VC funds are currently receiving money like they were back in the days of the dot-com boom — they are just spending it a lot more carefully this time.
All in all, U.S. VCs raised $41.6 billion in 2016, the biggest pick-up since 2001, according to data out of PitchBook and the National Venture Capital Association. At the same time as the funds were rolling in last year, however, startup investing was slowing markedly — and the number of venture-backed businesses that were acquired or went public dropped to its lowest point in seven years.
The conventional wisdom at this point is that VCs sitting on massive cash reserves are under renewed pressure to get their start-ups acquired or public ASAP — lest they are unable to carry on growing their fundraising among the endowments or pension funds that have poured cash into venture funds in recent years.
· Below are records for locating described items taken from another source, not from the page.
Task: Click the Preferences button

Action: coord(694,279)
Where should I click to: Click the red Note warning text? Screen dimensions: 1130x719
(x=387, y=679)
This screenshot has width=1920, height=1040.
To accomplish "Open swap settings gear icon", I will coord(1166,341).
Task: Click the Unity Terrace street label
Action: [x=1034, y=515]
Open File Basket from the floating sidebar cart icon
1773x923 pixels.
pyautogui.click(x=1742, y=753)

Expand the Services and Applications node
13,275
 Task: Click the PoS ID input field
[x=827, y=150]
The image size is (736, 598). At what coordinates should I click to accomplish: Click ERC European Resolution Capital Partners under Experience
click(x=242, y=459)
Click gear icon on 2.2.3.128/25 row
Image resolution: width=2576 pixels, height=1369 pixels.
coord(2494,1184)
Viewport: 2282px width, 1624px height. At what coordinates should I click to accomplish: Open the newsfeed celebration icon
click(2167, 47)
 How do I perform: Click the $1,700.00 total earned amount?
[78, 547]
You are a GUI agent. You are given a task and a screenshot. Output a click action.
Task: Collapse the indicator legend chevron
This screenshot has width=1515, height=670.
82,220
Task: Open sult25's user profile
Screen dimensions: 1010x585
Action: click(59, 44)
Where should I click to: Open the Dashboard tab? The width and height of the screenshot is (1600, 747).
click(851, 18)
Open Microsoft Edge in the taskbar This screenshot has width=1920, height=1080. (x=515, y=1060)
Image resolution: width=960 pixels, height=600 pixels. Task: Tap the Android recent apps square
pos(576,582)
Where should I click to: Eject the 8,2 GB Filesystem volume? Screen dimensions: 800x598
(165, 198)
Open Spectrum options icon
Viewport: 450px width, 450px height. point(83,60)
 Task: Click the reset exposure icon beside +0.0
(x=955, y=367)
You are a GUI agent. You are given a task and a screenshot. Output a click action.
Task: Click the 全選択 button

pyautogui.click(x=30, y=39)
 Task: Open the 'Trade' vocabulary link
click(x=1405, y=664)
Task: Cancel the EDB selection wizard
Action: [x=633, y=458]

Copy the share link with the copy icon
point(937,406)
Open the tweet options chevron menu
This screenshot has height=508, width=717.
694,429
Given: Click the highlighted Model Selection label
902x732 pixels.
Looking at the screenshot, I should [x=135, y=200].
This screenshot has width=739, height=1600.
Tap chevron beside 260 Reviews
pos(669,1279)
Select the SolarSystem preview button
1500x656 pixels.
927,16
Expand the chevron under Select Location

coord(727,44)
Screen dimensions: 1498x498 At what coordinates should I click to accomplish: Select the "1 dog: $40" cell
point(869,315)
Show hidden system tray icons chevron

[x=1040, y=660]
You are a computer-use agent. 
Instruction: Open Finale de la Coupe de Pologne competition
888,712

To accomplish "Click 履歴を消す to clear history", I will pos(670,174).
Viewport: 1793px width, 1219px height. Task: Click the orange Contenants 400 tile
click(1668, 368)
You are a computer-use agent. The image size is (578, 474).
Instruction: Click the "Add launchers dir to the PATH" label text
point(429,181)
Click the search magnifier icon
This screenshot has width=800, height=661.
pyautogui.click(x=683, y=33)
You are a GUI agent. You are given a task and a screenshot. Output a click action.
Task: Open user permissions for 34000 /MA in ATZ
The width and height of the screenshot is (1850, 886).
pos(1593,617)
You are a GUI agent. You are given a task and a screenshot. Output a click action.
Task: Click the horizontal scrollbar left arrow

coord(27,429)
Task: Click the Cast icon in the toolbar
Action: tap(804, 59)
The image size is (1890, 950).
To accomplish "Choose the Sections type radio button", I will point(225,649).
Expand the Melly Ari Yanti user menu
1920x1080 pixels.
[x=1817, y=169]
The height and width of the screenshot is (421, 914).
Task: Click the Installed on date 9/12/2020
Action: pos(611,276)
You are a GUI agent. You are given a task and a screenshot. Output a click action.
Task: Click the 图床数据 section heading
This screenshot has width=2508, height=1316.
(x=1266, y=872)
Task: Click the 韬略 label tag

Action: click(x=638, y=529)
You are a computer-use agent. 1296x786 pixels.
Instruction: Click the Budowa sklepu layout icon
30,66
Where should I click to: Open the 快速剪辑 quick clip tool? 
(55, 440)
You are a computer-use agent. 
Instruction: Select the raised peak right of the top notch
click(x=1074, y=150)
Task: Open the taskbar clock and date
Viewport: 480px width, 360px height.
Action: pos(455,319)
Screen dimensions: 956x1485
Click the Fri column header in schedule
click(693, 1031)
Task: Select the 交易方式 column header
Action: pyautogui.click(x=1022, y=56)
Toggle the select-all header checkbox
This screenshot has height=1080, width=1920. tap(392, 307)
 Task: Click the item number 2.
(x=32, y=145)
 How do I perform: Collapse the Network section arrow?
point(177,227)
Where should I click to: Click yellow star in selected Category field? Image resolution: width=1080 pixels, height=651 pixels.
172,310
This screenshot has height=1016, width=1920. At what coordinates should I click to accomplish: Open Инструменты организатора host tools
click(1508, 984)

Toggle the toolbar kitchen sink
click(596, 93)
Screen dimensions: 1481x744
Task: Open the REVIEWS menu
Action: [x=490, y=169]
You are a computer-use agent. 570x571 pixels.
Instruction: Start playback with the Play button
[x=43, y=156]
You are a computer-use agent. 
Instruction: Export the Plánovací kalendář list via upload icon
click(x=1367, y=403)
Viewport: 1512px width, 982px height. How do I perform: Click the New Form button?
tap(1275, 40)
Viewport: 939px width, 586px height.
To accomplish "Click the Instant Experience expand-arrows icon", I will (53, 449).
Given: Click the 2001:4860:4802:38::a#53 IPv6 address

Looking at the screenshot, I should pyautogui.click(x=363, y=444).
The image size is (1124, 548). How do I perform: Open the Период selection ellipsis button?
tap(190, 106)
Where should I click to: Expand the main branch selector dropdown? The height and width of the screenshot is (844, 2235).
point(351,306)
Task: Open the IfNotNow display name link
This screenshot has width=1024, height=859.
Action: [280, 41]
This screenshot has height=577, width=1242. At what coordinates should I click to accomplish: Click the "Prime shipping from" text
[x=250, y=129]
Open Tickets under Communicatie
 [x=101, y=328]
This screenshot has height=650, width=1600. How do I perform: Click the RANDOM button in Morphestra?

Last year, 726 venture-backed companies were acquired or went public (and only 39 went public) the report said. Venture firms participated in 8,136 deals, compared with more than 10,000 in 2015 and 2014.
“It starts to hurt your M&A opportunities if there are fewer and fewer public companies,” said Bobby Franklin, the president of the VC trade group. “For the economic well-being of the U.S., we have to make sure we have a healthy entrepreneurial ecosystem.”
But 2017 may bring along with it some high-flying IPOs that could get things started — Snapchat being one high-profile example. Then again — 11 days in, and 2017 isn’t looking all that active just yet. The Bloomberg U.S. Startups Barometer, which tracks fundraising activity and exits by private companies, has fallen 22 percent in the last month.